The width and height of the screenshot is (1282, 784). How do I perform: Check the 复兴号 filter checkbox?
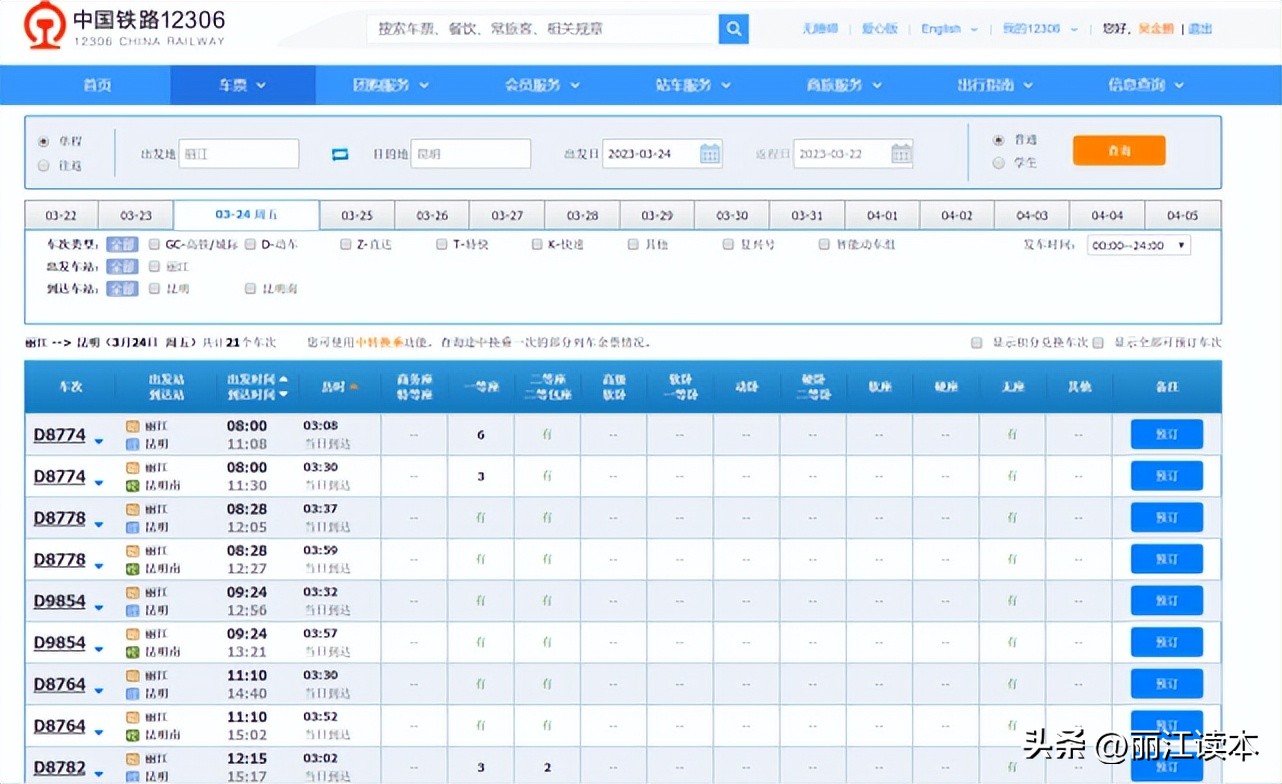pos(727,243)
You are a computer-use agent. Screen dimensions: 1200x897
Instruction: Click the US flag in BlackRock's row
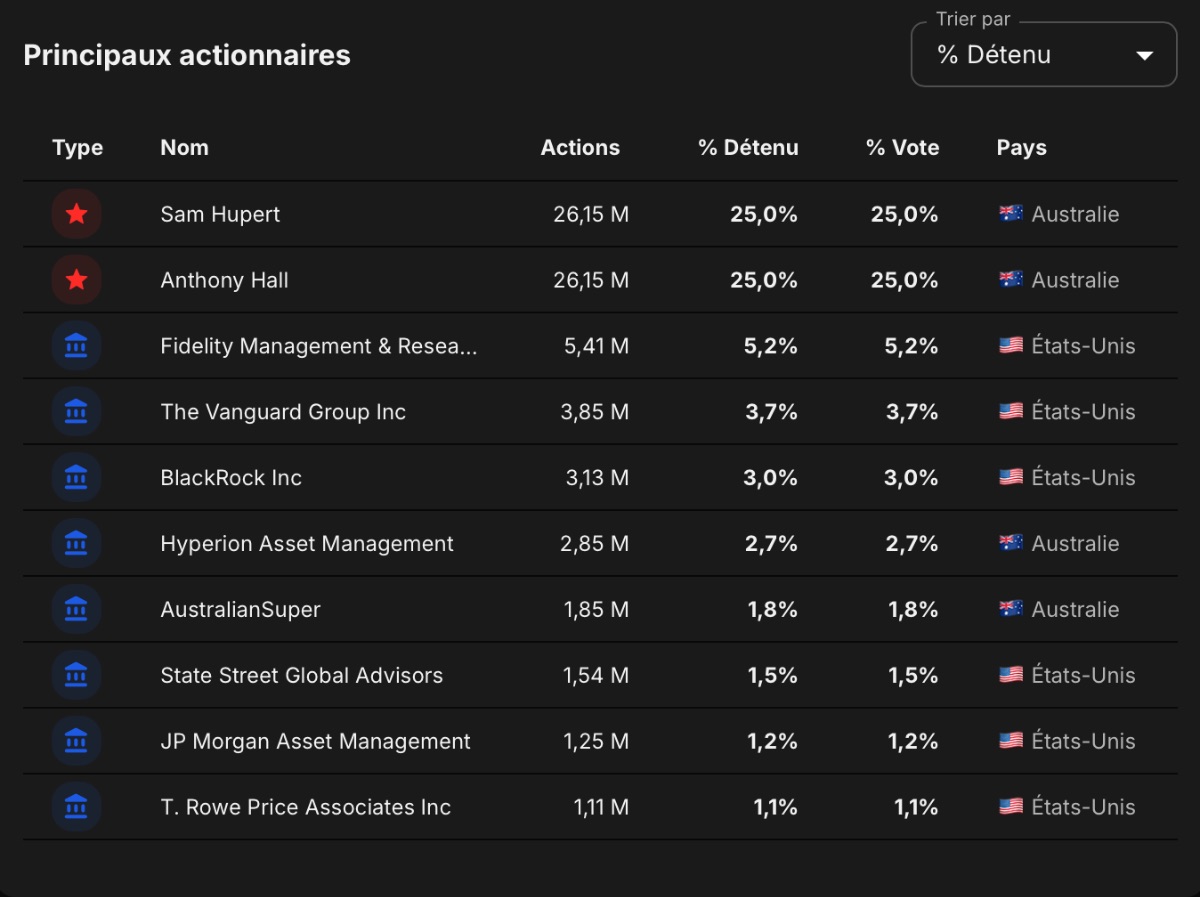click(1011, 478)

• THE PROBLEM
Copy the items above word for word, but leave out the pictures.

• FULL RESPONSE
The width and height of the screenshot is (1282, 784). How do I perform: Check the 复兴号 filter checkbox?
pos(727,243)
You are a computer-use agent. Screen dimensions: 1200x897
Instruction: Click the US flag in BlackRock's row
click(1011, 478)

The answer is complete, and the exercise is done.